La elegancia en un restaurante se manifiesta en la capacidad de ocupar un espacio sin degradarlo y de convivir en un salón lleno sin invadir la burbuja ajena. La mesa es el centro de esta dinámica de respeto y civilidad.
La Integridad del Mobiliario y el Menaje: un comensal con etiqueta trata el mobiliario y los utensilios con el mismo cuidado que si fueran propios. Esto implica evitar conductas negligentes como:
Apoyar objetos que puedan rayar o manchar el mantel y la madera.
Manipular de forma brusca la cristalería o la cubertería.

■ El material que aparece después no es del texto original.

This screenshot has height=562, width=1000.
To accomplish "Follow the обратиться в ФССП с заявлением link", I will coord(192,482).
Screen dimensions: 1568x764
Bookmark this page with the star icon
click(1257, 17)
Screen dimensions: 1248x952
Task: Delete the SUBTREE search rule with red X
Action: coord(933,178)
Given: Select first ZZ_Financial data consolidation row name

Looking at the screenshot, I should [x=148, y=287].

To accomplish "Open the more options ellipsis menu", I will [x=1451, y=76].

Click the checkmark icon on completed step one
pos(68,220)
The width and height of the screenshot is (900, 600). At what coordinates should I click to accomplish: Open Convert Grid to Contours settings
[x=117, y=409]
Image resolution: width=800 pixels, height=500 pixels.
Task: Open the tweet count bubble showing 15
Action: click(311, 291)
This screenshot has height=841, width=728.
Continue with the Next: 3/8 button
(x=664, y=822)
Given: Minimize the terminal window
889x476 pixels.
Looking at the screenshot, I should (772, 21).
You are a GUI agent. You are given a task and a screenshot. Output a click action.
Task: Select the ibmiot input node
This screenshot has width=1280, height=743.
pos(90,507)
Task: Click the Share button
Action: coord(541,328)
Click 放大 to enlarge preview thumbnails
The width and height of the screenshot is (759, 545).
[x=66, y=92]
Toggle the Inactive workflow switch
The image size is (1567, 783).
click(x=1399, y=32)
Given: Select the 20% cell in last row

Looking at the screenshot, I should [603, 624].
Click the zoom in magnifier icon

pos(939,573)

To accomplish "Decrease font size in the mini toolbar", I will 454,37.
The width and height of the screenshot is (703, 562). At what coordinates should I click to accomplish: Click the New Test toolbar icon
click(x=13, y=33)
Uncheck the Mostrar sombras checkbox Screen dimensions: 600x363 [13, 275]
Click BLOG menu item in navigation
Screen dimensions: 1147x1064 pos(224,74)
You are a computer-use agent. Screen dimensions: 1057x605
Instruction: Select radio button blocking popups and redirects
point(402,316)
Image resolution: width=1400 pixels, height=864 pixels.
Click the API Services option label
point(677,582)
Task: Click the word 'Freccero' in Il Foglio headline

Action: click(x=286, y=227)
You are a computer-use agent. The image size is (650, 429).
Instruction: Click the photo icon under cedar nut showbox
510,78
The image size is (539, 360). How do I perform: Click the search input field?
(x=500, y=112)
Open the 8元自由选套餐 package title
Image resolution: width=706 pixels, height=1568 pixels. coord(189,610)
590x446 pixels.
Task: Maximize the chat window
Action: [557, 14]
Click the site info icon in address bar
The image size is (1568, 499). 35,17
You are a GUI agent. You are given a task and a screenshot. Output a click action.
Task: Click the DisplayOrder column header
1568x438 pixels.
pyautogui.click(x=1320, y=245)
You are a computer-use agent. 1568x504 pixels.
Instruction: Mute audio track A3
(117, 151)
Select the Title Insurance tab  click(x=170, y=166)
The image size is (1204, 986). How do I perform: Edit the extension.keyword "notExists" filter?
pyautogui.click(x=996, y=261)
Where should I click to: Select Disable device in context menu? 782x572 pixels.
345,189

Hacer un uso inapropiado de las servilletas de tela (no son para limpiar derrames en el suelo o calzado). El daño a las instalaciones no solo es una pérdida económica para el restaurante, sino una falta de respeto al arte de la hospitalidad.
La Invisibilidad Cortés hacia otras Mesas: el diseño de un restaurante permite la proximidad física, pero la etiqueta exige una distancia psicológica. La interacción inapropiada con comensales de otras mesas —como observar fijamente, escuchar conversaciones ajenas o intentar entablar diálogo sin una razón legítima— rompe la privacidad del prójimo. La mirada debe permanecer en el propio círculo social; invadir el espacio visual o auditivo de la mesa vecina es una de las transgresiones más incómodas del protocolo.
El Control del Espacio Sensorial: la responsabilidad del comensal incluye no expandir su presencia más allá de los límites de su mesa. Esto abarca desde el volumen de la voz hasta no permitir que objetos personales (bolsos, abrigos o teléfonos) invadan los pasillos o las zonas de tránsito de otras personas. Mantenerse "dentro" de su mesa es la clave para que el restaurante funcione como un espacio de convivencia armoniosa.